___ Data

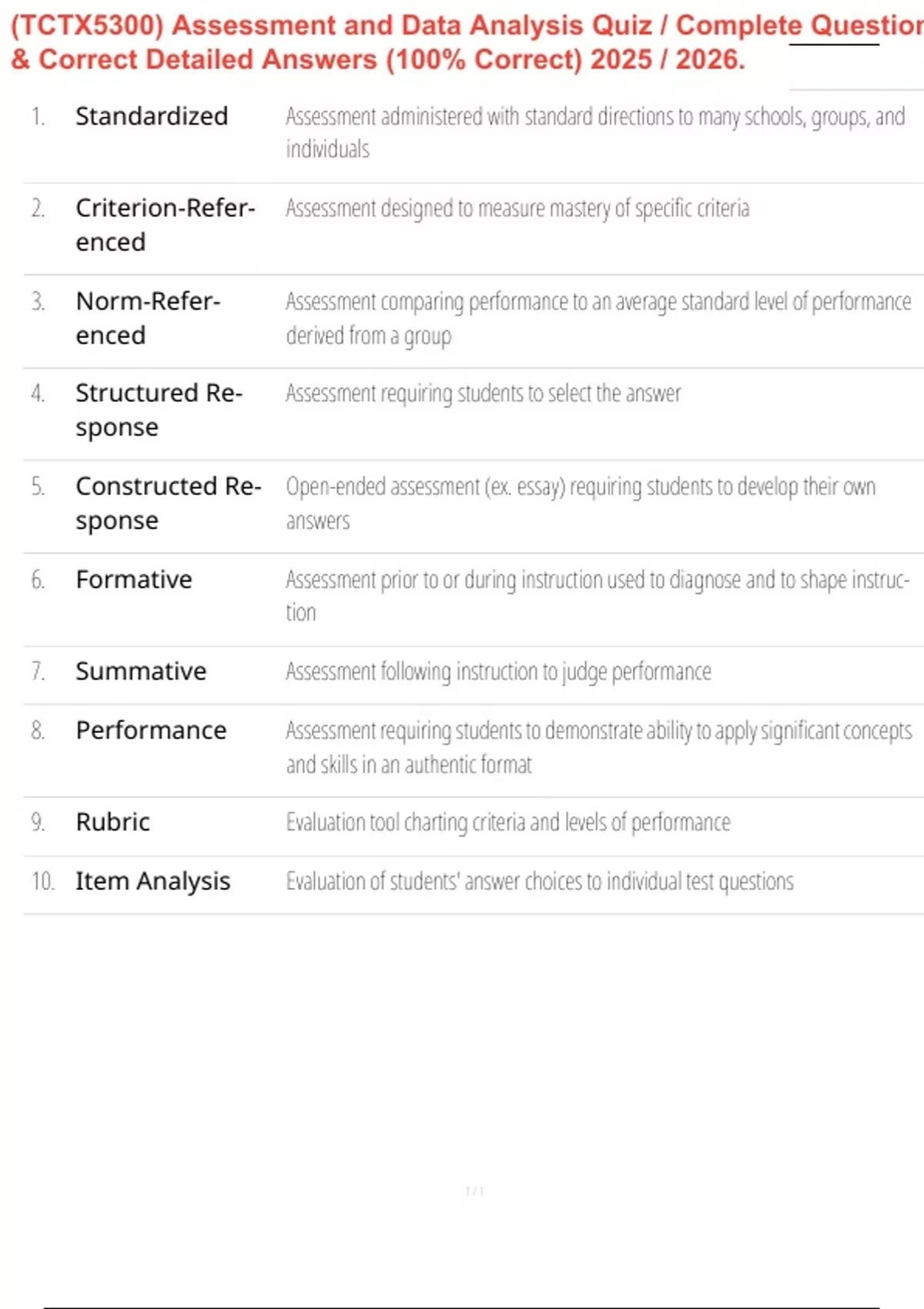Viewport: 924px width, 1309px height.
Task: Click the open-ended essay assessment definition
Action: click(x=581, y=504)
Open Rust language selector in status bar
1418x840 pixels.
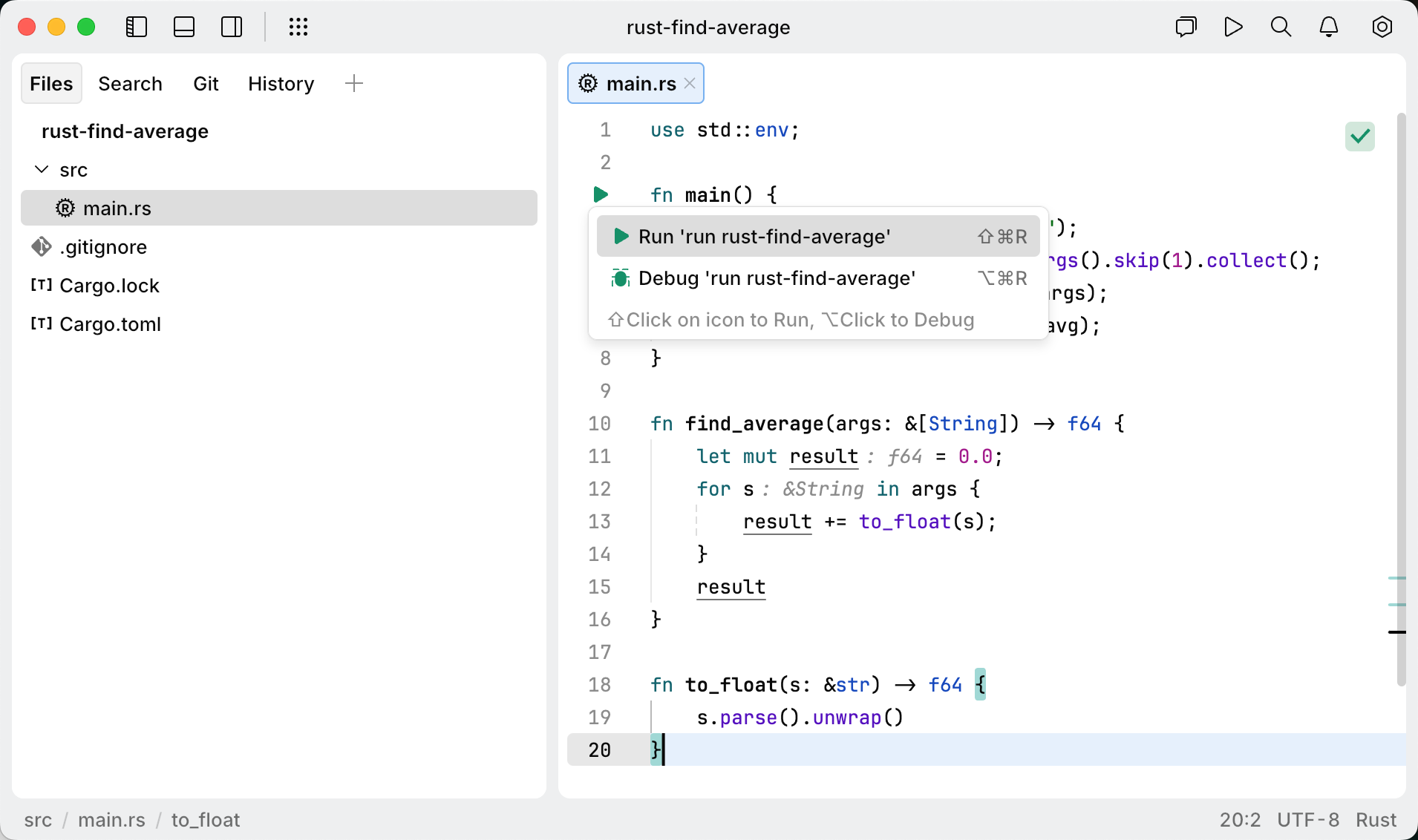pyautogui.click(x=1376, y=820)
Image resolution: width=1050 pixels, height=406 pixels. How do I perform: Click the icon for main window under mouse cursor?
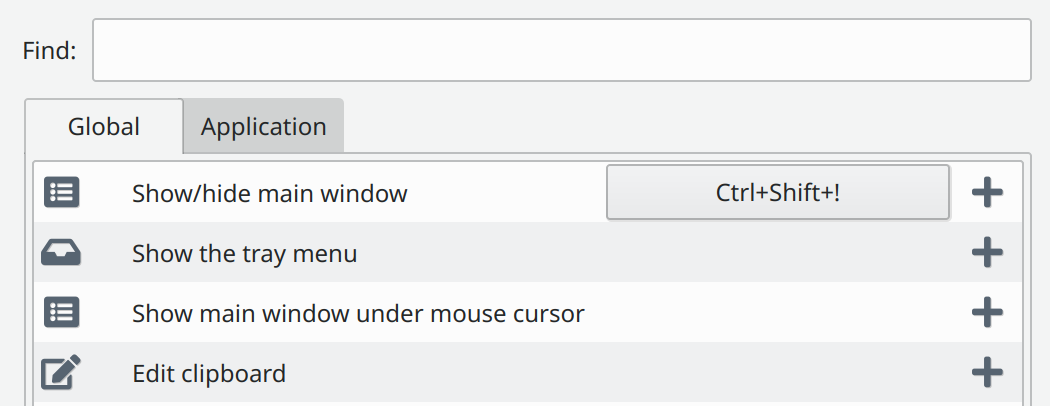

______

What the task asks –
Only the lines from the one containing "1418x840 pixels." through the last line of the entries above should be copied, exactly as they are and without the pictures.

Solution to this exercise –
1418x840 pixels.
pyautogui.click(x=1376, y=820)
Image resolution: width=1050 pixels, height=406 pixels. How do I perform: Click the icon for main window under mouse cursor?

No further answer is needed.